What is being asked: Print all the records exactly as they stand.

Materials provided Start Marker

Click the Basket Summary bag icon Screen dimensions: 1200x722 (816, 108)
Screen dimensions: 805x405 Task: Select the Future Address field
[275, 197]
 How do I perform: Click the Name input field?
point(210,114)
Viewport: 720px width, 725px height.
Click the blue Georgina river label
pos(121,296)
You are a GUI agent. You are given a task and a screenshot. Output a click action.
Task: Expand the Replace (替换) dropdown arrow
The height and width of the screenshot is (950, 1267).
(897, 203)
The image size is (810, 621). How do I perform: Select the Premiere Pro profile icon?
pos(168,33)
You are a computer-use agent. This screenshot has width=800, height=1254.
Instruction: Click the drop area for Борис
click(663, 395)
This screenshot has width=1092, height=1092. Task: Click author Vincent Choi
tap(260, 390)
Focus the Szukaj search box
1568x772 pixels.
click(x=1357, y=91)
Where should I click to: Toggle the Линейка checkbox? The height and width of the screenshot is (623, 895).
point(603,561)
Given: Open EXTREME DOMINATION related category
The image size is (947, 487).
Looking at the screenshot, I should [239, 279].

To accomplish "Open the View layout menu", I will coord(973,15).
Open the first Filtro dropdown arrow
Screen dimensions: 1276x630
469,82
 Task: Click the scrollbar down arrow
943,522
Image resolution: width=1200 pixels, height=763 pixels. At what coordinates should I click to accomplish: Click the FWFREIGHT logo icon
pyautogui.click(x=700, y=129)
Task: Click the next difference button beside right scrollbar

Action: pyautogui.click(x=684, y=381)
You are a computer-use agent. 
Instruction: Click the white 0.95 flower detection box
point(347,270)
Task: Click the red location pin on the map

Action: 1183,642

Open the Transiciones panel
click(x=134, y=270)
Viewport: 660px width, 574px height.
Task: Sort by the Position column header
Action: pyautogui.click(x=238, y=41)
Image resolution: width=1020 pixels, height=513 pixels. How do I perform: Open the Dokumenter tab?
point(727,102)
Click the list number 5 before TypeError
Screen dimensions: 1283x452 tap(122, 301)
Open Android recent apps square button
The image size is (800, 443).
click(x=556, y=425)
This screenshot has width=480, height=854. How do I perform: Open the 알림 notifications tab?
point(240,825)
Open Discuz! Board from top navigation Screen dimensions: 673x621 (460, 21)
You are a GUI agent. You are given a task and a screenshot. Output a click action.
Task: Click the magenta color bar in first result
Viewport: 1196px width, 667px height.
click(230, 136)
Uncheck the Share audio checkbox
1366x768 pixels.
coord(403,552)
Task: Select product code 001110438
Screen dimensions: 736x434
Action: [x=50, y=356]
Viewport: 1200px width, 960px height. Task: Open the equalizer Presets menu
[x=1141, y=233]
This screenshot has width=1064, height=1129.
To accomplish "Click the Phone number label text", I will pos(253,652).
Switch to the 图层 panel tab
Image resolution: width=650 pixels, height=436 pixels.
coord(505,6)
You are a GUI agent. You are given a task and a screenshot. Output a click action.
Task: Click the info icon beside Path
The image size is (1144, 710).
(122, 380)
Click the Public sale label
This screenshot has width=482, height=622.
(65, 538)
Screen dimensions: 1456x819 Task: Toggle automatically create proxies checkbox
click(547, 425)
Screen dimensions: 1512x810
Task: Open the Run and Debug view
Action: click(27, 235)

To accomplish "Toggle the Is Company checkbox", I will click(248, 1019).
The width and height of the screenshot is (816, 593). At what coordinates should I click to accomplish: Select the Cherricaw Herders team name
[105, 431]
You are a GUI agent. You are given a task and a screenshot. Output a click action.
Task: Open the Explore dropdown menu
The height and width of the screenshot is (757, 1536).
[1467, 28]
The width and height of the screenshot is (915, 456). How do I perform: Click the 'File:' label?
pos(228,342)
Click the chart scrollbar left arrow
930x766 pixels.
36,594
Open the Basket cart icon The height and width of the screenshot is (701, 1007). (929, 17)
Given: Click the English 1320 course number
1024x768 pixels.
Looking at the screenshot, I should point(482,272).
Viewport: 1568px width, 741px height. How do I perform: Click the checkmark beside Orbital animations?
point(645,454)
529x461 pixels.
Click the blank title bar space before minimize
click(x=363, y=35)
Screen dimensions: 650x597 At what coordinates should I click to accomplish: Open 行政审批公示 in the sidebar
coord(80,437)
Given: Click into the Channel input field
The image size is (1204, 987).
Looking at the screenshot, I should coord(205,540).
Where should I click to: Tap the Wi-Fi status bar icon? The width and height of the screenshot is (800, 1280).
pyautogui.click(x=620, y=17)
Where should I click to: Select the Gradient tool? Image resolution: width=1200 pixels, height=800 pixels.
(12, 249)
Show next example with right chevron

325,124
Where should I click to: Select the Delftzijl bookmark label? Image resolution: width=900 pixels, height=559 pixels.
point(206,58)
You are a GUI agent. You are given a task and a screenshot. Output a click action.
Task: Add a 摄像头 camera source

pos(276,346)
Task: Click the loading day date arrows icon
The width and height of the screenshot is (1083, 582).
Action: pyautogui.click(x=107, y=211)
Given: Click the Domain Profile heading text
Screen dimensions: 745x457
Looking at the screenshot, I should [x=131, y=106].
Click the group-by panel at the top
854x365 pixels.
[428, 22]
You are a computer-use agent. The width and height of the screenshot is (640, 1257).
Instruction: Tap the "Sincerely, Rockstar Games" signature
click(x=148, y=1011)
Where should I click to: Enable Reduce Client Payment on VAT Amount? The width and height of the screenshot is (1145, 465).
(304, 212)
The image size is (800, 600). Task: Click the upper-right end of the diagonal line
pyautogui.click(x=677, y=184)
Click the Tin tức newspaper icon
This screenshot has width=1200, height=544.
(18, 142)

Materials provided End Marker

Problem solution:
Click the Basket Summary bag icon Screen dimensions: 1200x722 (816, 108)
Screen dimensions: 805x405 Task: Select the Future Address field
[275, 197]
 How do I perform: Click the Name input field?
point(210,114)
Viewport: 720px width, 725px height.
Click the blue Georgina river label
pos(121,296)
You are a GUI agent. You are given a task and a screenshot. Output a click action.
Task: Expand the Replace (替换) dropdown arrow
The height and width of the screenshot is (950, 1267).
(897, 203)
The image size is (810, 621). How do I perform: Select the Premiere Pro profile icon?
pos(168,33)
You are a computer-use agent. This screenshot has width=800, height=1254.
Instruction: Click the drop area for Борис
click(663, 395)
This screenshot has width=1092, height=1092. Task: Click author Vincent Choi
tap(260, 390)
Focus the Szukaj search box
1568x772 pixels.
click(x=1357, y=91)
Where should I click to: Toggle the Линейка checkbox? The height and width of the screenshot is (623, 895).
point(603,561)
Given: Open EXTREME DOMINATION related category
The image size is (947, 487).
Looking at the screenshot, I should [239, 279].

To accomplish "Open the View layout menu", I will coord(973,15).
Open the first Filtro dropdown arrow
Screen dimensions: 1276x630
469,82
 Task: Click the scrollbar down arrow
943,522
Image resolution: width=1200 pixels, height=763 pixels. At what coordinates should I click to accomplish: Click the FWFREIGHT logo icon
pyautogui.click(x=700, y=129)
Task: Click the next difference button beside right scrollbar

Action: pyautogui.click(x=684, y=381)
You are a computer-use agent. 
Instruction: Click the white 0.95 flower detection box
point(347,270)
Task: Click the red location pin on the map

Action: 1183,642

Open the Transiciones panel
click(x=134, y=270)
Viewport: 660px width, 574px height.
Task: Sort by the Position column header
Action: pyautogui.click(x=238, y=41)
Image resolution: width=1020 pixels, height=513 pixels. How do I perform: Open the Dokumenter tab?
point(727,102)
Click the list number 5 before TypeError
Screen dimensions: 1283x452 tap(122, 301)
Open Android recent apps square button
The image size is (800, 443).
click(x=556, y=425)
This screenshot has width=480, height=854. How do I perform: Open the 알림 notifications tab?
point(240,825)
Open Discuz! Board from top navigation Screen dimensions: 673x621 (460, 21)
You are a GUI agent. You are given a task and a screenshot. Output a click action.
Task: Click the magenta color bar in first result
Viewport: 1196px width, 667px height.
click(230, 136)
Uncheck the Share audio checkbox
1366x768 pixels.
coord(403,552)
Task: Select product code 001110438
Screen dimensions: 736x434
Action: [x=50, y=356]
Viewport: 1200px width, 960px height. Task: Open the equalizer Presets menu
[x=1141, y=233]
This screenshot has width=1064, height=1129.
To accomplish "Click the Phone number label text", I will pos(253,652).
Switch to the 图层 panel tab
Image resolution: width=650 pixels, height=436 pixels.
coord(505,6)
You are a GUI agent. You are given a task and a screenshot. Output a click action.
Task: Click the info icon beside Path
The image size is (1144, 710).
(122, 380)
Click the Public sale label
This screenshot has width=482, height=622.
(65, 538)
Screen dimensions: 1456x819 Task: Toggle automatically create proxies checkbox
click(547, 425)
Screen dimensions: 1512x810
Task: Open the Run and Debug view
Action: click(27, 235)

To accomplish "Toggle the Is Company checkbox", I will click(248, 1019).
The width and height of the screenshot is (816, 593). At what coordinates should I click to accomplish: Select the Cherricaw Herders team name
[105, 431]
You are a GUI agent. You are given a task and a screenshot. Output a click action.
Task: Open the Explore dropdown menu
The height and width of the screenshot is (757, 1536).
[1467, 28]
The width and height of the screenshot is (915, 456). How do I perform: Click the 'File:' label?
pos(228,342)
Click the chart scrollbar left arrow
930x766 pixels.
36,594
Open the Basket cart icon The height and width of the screenshot is (701, 1007). (929, 17)
Given: Click the English 1320 course number
1024x768 pixels.
Looking at the screenshot, I should point(482,272).
Viewport: 1568px width, 741px height. How do I perform: Click the checkmark beside Orbital animations?
point(645,454)
529x461 pixels.
Click the blank title bar space before minimize
click(x=363, y=35)
Screen dimensions: 650x597 At what coordinates should I click to accomplish: Open 行政审批公示 in the sidebar
coord(80,437)
Given: Click into the Channel input field
The image size is (1204, 987).
Looking at the screenshot, I should coord(205,540).
Where should I click to: Tap the Wi-Fi status bar icon? The width and height of the screenshot is (800, 1280).
pyautogui.click(x=620, y=17)
Where should I click to: Select the Gradient tool? Image resolution: width=1200 pixels, height=800 pixels.
(12, 249)
Show next example with right chevron

325,124
Where should I click to: Select the Delftzijl bookmark label? Image resolution: width=900 pixels, height=559 pixels.
point(206,58)
You are a GUI agent. You are given a task and a screenshot. Output a click action.
Task: Add a 摄像头 camera source

pos(276,346)
Task: Click the loading day date arrows icon
The width and height of the screenshot is (1083, 582).
Action: pyautogui.click(x=107, y=211)
Given: Click the Domain Profile heading text
Screen dimensions: 745x457
Looking at the screenshot, I should [x=131, y=106].
Click the group-by panel at the top
854x365 pixels.
[428, 22]
You are a computer-use agent. The width and height of the screenshot is (640, 1257).
Instruction: Tap the "Sincerely, Rockstar Games" signature
click(x=148, y=1011)
Where should I click to: Enable Reduce Client Payment on VAT Amount? The width and height of the screenshot is (1145, 465).
(304, 212)
The image size is (800, 600). Task: Click the upper-right end of the diagonal line
pyautogui.click(x=677, y=184)
Click the Tin tức newspaper icon
This screenshot has width=1200, height=544.
(18, 142)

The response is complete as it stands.